If you’re not familiar with OpenBOM, it’s a cloud-based application you use through your browser to work with bills of materials. There’s a lot of capabilities to use and manipulate the bill of materials as it goes into different functional departments: manufacturing, service and procurement.
Traditionally, the bill of materials comes from engineering and it comes in a certain form. It’s highly structured. It’s organized according to how the engineer designs the product, but not necessarily how it’s going to be manufactured, assembled, and procured. So that bill of materials needs to be transformed. Often, especially when you go to procurement, it’s flattened out.
Basically, you have a whole bunch of parts that either you need to have manufactured, procured, or sourced. So you have this flat list, this is one transformation. Then it goes to manufacturing. In manufacturing, you often see that the bill of material is reorganized to represent the process of how it’s going to be manufactured. Not only how individual components or parts are going to be produced, but also how is it going to be assembled. What procedures and processes are going to be followed to actually make it?
And there’s a similar kind of effort in procurement. It’s not just, “Hey, we have a list of parts. Let’s go award them,” and that’s it. No, there’s a whole process around it. You have to generate a purchase order for each one after you’ve selected a supplier. Procurement must meet standards, execute it fast, make sure the items are delivered on time and kind of closing the loop.

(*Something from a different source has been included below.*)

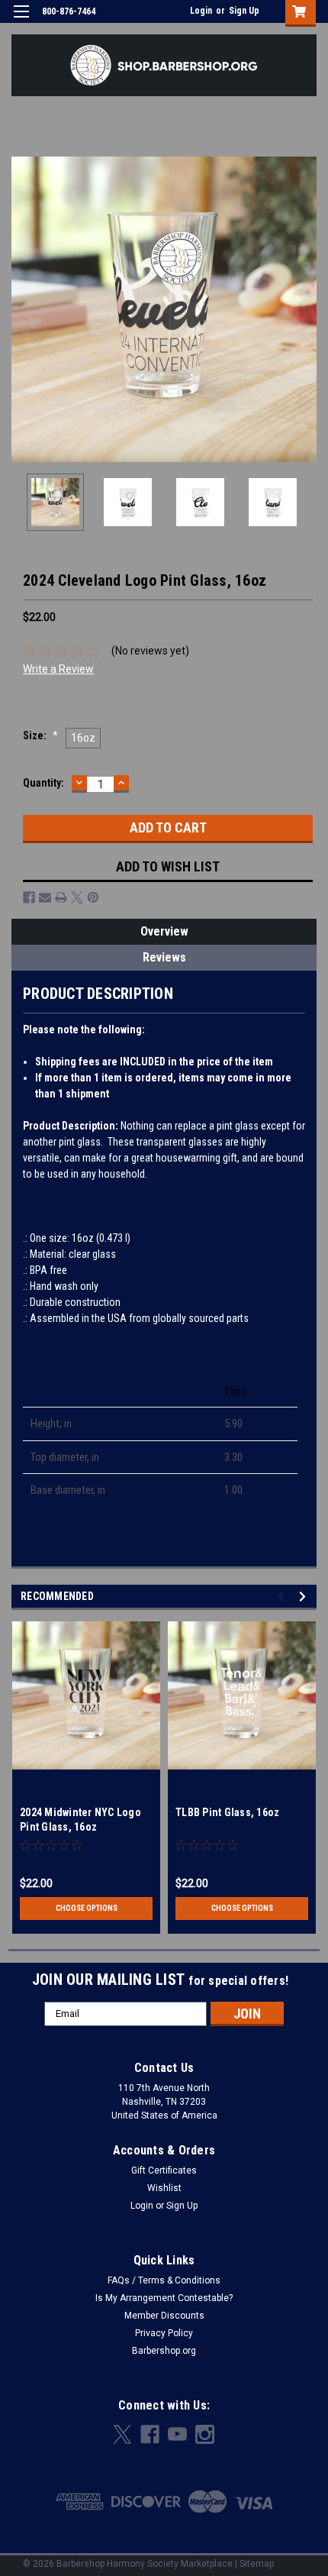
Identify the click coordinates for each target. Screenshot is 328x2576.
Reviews (164, 957)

This is a new area that OpenBOM has expanded its functionality. It will actually now generate those purchase orders as it has been sourced or awarded to different suppliers. This solution by OpenBOM is really interesting and fairly unique. I haven’t seen any other ones that try to address this issue of taking source engineering information and providing automation or a way to automate the sourcing process to different suppliers based on that engineering information. So I think this is where it can add a whole lot of value. It doesn’t replace your sourcing solutions in my opinion, but it is a niche tool that can help speed up the process and close the loop.